Permanent effects, especially change policy, can further emphasize the volatility of inflation and the flexibility of trend policy. At the same time, since the credibility of the central bank may be questioned if inflation targets are interpreted too flexibly and inflation misses become too frequent, clear communication about the central bank’s policy intentions will be essential to reduce credibility losses. However, given our still limited knowledge of the potential long-term effects of climate change on the economy and inflation, it is likely to be too early to make a definite impact on the design of monetary policy at this stage. These will only appear over time.
Author’s Note: The opinions expressed herein do not necessarily reflect those of the author and the European Central Bank (ECB) or the Eurosystem.
Boneva, L, G Ferrucci and FP Mongelli (2021), “To Be ‘Green’ or Not: How Monetary Policy Can Respond to Climate Change?”, Action Paper Series, No. 285, ECB.
Boneva, L, G Ferruchi and FP Mangeli (2022), “Climate Change and the Central Bank: What Role for Monetary Policy?”, Climate Policy.
Brunnermeier, M and JP Landau (2020), “Central Bank and Climate Change”, VoxEU.org, 15 January.
Caselli, F, A Ludwig and R van der Ploeg (2021), “No Brainer and No Lesser Fruit in National Climate Policy”, VoxEU.org, 08 October.
ECB (2021), “Climate Change and Monetary Policy in the Eurozone”, Action Paper Series, No. 271, ECB.
Faccia, D, M Parker and L Stracca (2021), “What We Know About Climate Change and Inflation”, VoxEU.org, 12 November.
Konradt, M and B Weder di Mauro (2021), “Carbon Taxation and Inflation: Evidence from Europe and Canada”, VoxEU.org, 29 July.
Moessner, R (2022), “The Impact of Carbon Prices on Inflation”, CESIFO Working Paper, No. 9563.

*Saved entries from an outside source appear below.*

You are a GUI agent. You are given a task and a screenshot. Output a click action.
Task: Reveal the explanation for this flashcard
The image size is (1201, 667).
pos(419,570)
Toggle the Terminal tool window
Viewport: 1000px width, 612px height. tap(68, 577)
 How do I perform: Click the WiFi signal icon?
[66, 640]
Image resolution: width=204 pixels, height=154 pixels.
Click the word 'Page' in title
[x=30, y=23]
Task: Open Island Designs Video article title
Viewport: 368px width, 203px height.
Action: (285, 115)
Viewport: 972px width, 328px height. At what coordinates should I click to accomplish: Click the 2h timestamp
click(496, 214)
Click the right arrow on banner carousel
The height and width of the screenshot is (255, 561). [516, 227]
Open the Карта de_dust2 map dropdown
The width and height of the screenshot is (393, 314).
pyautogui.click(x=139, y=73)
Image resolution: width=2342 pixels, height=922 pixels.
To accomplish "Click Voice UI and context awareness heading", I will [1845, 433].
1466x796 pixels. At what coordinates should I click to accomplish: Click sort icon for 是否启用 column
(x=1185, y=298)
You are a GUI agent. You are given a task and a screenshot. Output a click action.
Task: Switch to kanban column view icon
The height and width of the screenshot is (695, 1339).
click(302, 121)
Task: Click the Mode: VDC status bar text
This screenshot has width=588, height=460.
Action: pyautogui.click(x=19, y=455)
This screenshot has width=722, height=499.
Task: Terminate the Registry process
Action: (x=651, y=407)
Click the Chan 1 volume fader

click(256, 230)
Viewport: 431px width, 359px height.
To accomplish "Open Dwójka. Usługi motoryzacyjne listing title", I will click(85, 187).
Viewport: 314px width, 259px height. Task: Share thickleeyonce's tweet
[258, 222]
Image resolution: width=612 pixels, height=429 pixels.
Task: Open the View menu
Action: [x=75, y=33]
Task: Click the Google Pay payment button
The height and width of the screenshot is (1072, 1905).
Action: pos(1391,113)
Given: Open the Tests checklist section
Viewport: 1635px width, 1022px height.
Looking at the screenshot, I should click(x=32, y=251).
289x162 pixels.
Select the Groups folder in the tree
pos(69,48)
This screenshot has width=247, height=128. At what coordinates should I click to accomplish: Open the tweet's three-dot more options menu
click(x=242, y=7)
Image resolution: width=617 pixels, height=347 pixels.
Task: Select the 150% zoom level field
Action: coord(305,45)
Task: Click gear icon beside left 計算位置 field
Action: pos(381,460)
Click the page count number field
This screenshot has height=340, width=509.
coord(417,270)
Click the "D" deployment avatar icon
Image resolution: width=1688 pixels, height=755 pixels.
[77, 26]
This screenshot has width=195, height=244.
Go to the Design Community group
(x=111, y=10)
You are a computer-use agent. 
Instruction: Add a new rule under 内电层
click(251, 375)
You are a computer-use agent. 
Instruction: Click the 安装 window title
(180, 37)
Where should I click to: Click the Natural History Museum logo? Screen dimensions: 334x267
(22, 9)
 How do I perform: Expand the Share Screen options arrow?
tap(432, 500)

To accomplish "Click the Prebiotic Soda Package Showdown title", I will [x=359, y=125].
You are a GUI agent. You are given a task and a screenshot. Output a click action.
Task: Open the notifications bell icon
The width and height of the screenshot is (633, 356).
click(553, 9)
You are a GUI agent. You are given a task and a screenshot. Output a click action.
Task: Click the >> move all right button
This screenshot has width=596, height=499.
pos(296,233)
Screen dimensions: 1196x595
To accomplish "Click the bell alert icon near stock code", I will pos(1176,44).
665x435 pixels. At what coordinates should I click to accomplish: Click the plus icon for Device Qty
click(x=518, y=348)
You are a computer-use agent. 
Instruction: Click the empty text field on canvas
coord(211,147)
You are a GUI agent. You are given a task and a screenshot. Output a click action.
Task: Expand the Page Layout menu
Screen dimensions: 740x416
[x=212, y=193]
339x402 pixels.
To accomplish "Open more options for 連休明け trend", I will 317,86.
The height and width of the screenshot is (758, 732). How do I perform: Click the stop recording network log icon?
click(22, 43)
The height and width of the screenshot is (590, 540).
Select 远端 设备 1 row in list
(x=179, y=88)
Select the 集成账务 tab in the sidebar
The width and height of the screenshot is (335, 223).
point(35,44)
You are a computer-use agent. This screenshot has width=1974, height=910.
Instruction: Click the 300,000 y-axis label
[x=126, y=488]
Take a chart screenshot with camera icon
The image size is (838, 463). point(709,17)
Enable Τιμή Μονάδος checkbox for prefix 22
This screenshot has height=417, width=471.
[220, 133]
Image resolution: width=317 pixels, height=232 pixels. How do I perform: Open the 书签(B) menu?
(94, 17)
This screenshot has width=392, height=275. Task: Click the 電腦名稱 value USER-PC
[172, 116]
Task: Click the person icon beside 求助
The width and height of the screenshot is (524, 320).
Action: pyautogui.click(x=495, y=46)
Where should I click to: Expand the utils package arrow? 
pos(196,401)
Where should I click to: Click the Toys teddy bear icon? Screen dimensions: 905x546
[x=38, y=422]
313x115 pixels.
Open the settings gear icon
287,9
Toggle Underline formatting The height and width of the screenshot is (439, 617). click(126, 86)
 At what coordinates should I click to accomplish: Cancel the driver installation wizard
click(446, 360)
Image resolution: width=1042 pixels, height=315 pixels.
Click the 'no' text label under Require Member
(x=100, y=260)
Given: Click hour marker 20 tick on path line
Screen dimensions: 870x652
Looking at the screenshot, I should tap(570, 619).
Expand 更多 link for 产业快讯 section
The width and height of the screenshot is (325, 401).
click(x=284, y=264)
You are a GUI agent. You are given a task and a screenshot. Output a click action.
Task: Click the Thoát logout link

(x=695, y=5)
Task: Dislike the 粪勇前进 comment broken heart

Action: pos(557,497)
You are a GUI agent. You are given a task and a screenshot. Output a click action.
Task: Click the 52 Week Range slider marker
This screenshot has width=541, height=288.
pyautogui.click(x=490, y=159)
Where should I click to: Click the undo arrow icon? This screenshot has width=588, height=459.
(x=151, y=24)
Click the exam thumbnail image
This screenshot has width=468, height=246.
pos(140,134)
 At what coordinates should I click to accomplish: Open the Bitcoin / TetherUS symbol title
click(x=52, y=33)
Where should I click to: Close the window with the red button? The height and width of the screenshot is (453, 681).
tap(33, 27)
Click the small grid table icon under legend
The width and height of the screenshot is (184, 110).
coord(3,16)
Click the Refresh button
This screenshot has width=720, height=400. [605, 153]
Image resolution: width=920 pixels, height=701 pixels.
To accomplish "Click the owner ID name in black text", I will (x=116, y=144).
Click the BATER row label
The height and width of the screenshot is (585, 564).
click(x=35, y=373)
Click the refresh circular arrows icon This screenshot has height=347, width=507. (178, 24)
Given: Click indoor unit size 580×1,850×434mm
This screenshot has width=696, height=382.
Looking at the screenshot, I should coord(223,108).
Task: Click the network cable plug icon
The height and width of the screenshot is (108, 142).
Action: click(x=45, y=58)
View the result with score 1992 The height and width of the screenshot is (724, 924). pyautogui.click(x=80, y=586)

NGFS (2021), “Adapting Central Bank Activities to a Heated World: Reviewing Some Alternatives”, March.
Schnabel, I (2022), “Looking Through High Electricity Prices? Monetary Policy and Green Transformation”, Virtual Annual Meeting Speech at the American Finance Association 2022.
1 For example, high temperatures and high sickness can reduce productivity and labor supply. Capital may be redistributed to support the adaptation system, while climate-related uncertainties may increase cautionary savings and reduce incentives for investment (see ECB 2021).